- _How to complete this task_: In the entries below, copy only the lines from the one that contains "Click the Expenses piggy bank icon" through the last line, exactly, and omit any pictures.

Stored items:
------

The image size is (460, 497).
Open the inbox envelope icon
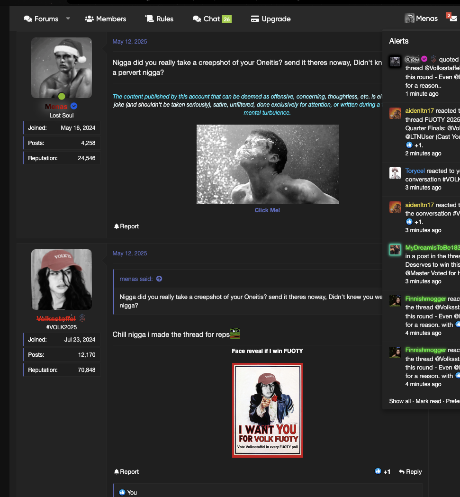(x=453, y=19)
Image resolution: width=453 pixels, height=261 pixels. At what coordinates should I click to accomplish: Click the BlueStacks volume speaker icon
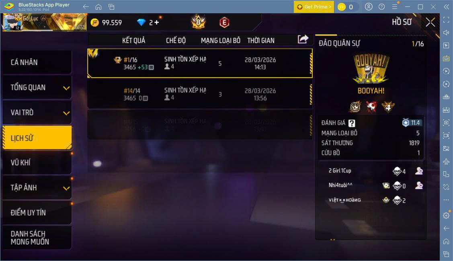pyautogui.click(x=446, y=32)
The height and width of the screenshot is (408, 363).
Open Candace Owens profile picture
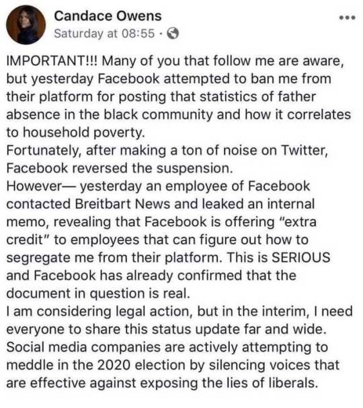point(26,25)
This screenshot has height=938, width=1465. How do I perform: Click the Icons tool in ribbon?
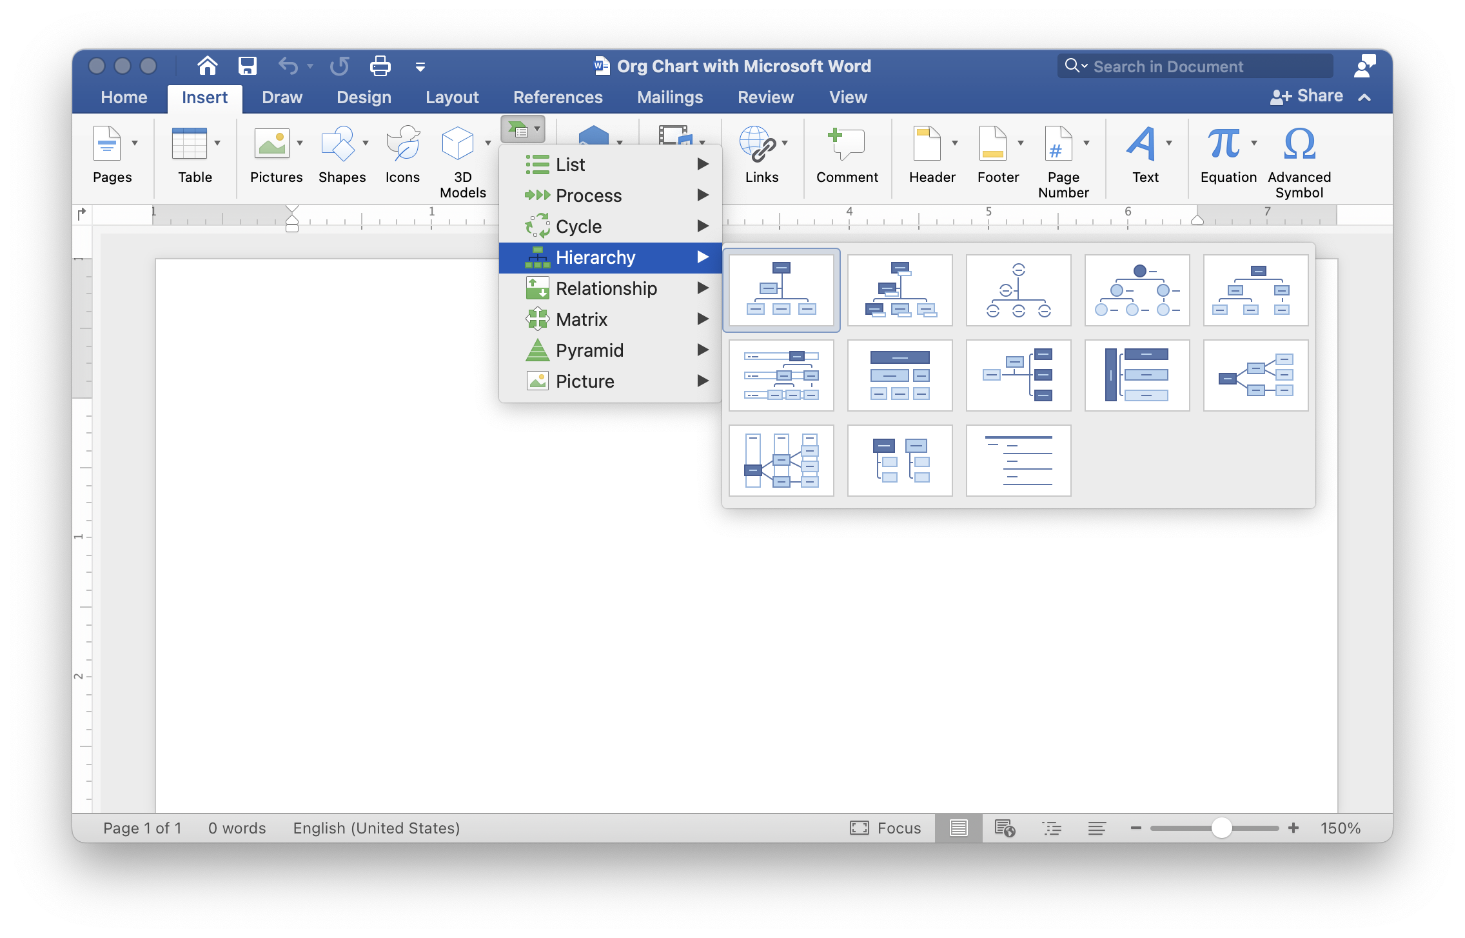(404, 155)
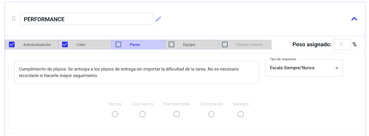This screenshot has height=136, width=369.
Task: Select the Nunca radio button
Action: 115,114
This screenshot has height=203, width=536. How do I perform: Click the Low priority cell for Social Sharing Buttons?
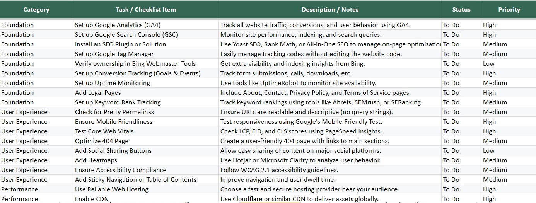point(489,151)
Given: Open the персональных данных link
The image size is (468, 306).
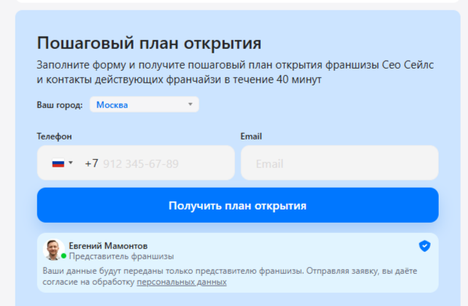Looking at the screenshot, I should pyautogui.click(x=181, y=282).
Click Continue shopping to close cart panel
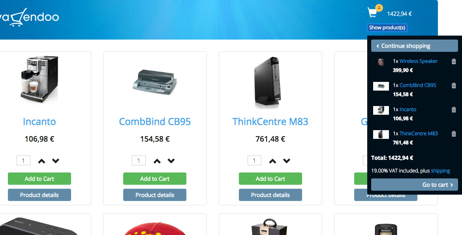This screenshot has height=235, width=462. pyautogui.click(x=415, y=46)
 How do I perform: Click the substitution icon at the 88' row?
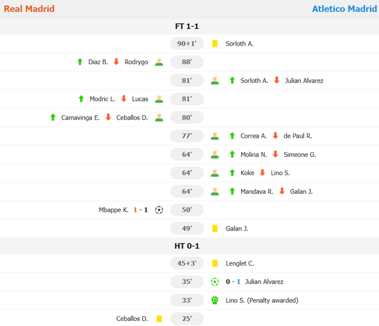pos(159,62)
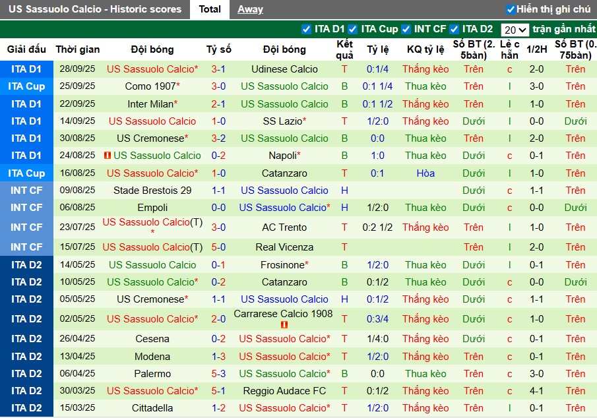Click the 3-1 score against Udinese Calcio
The height and width of the screenshot is (418, 597).
click(x=218, y=69)
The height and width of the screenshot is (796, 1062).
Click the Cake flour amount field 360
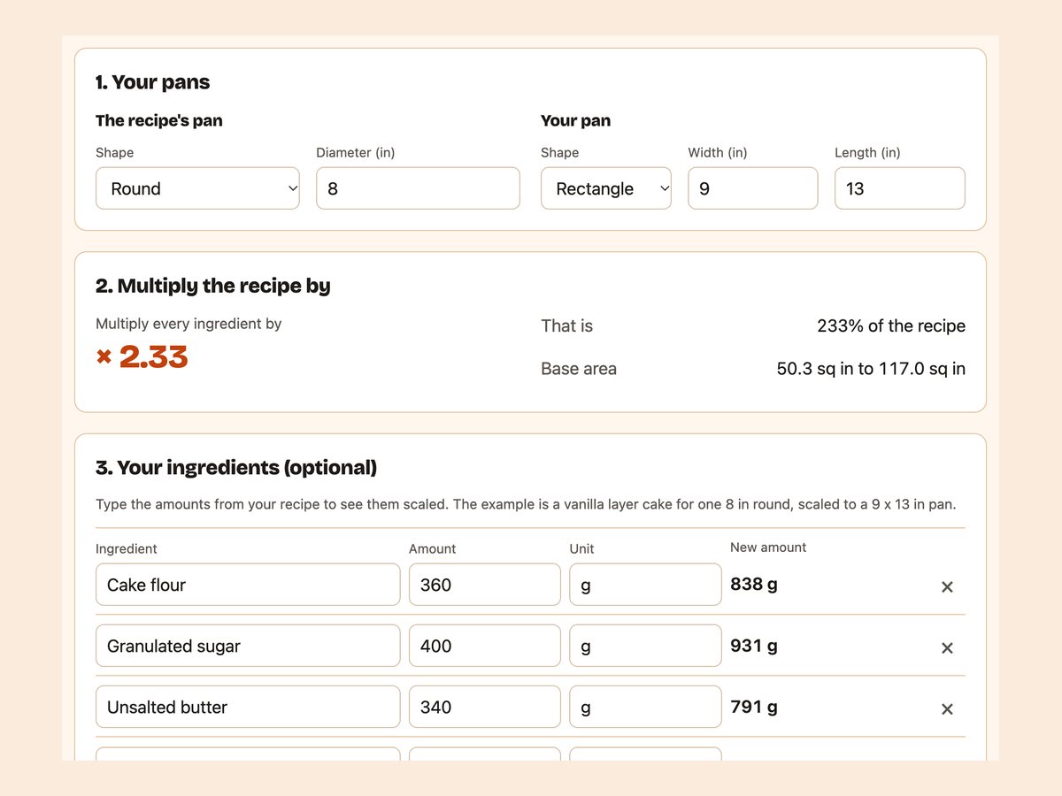point(485,585)
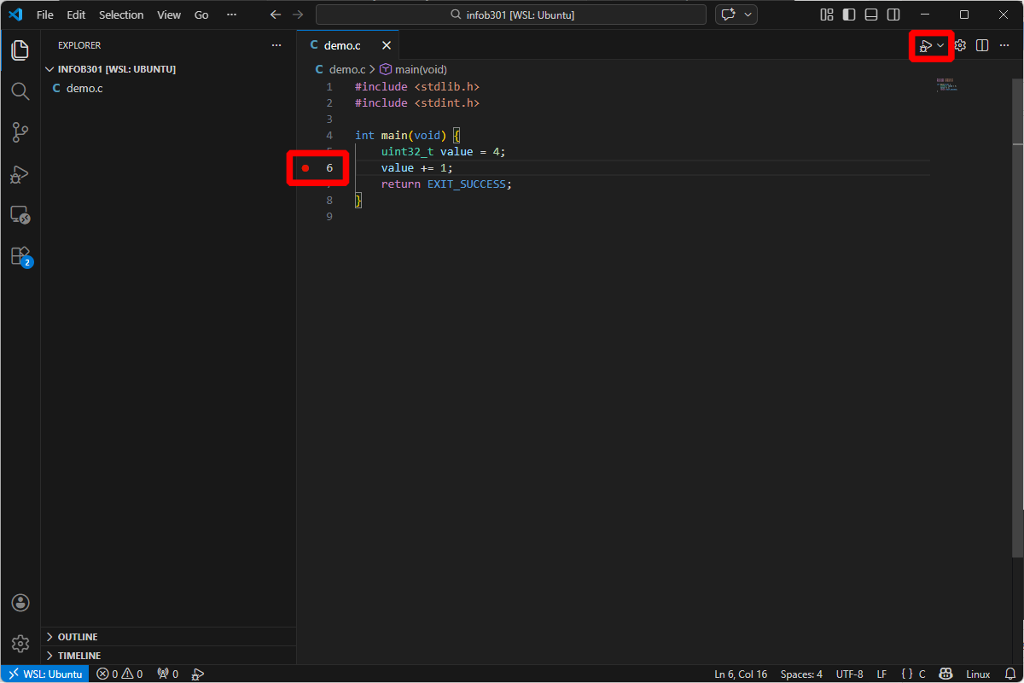Click WSL: Ubuntu in status bar
Screen dimensions: 1024x683
pyautogui.click(x=44, y=674)
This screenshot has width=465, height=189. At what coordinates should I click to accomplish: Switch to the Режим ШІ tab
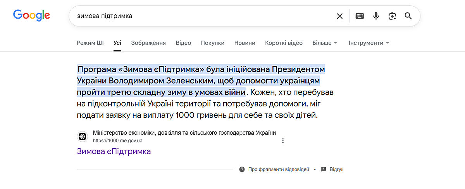pyautogui.click(x=90, y=43)
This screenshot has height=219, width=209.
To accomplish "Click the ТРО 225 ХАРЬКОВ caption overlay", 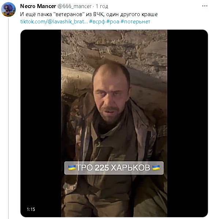I will coord(114,168).
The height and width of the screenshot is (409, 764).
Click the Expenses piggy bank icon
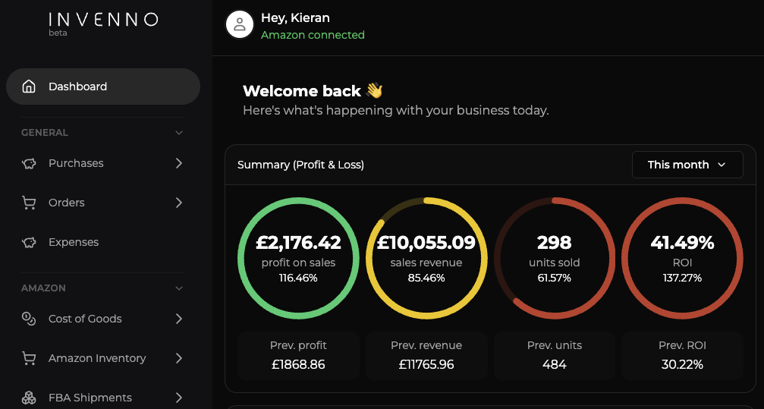29,242
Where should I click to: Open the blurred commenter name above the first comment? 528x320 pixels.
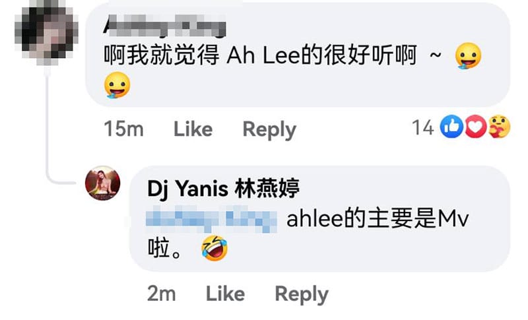[164, 26]
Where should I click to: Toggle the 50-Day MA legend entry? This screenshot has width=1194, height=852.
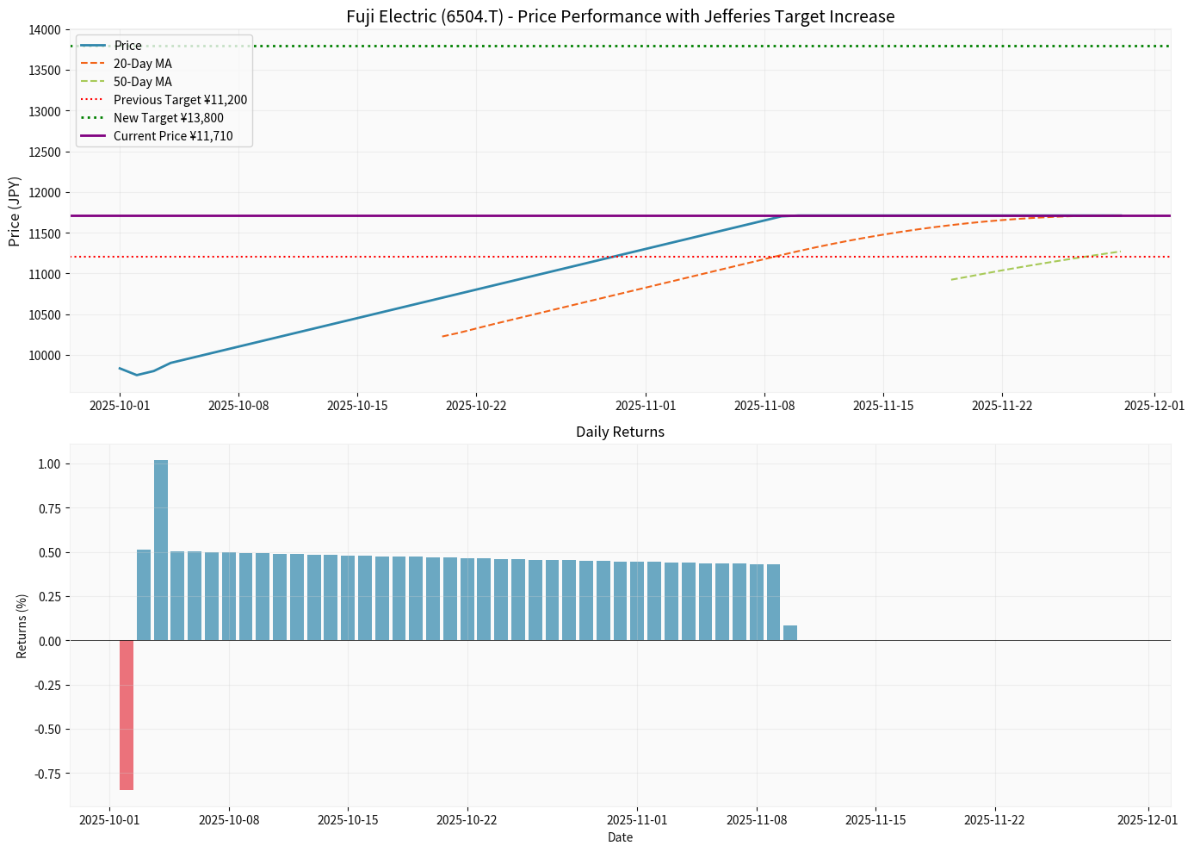[144, 81]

------

- _Exercise response_:
Click the Expenses piggy bank icon
29,242
Where should I click to: Open the blurred commenter name above the first comment? 528x320 pixels.
[164, 26]
Where should I click to: Toggle the 50-Day MA legend entry? This screenshot has width=1194, height=852.
[144, 81]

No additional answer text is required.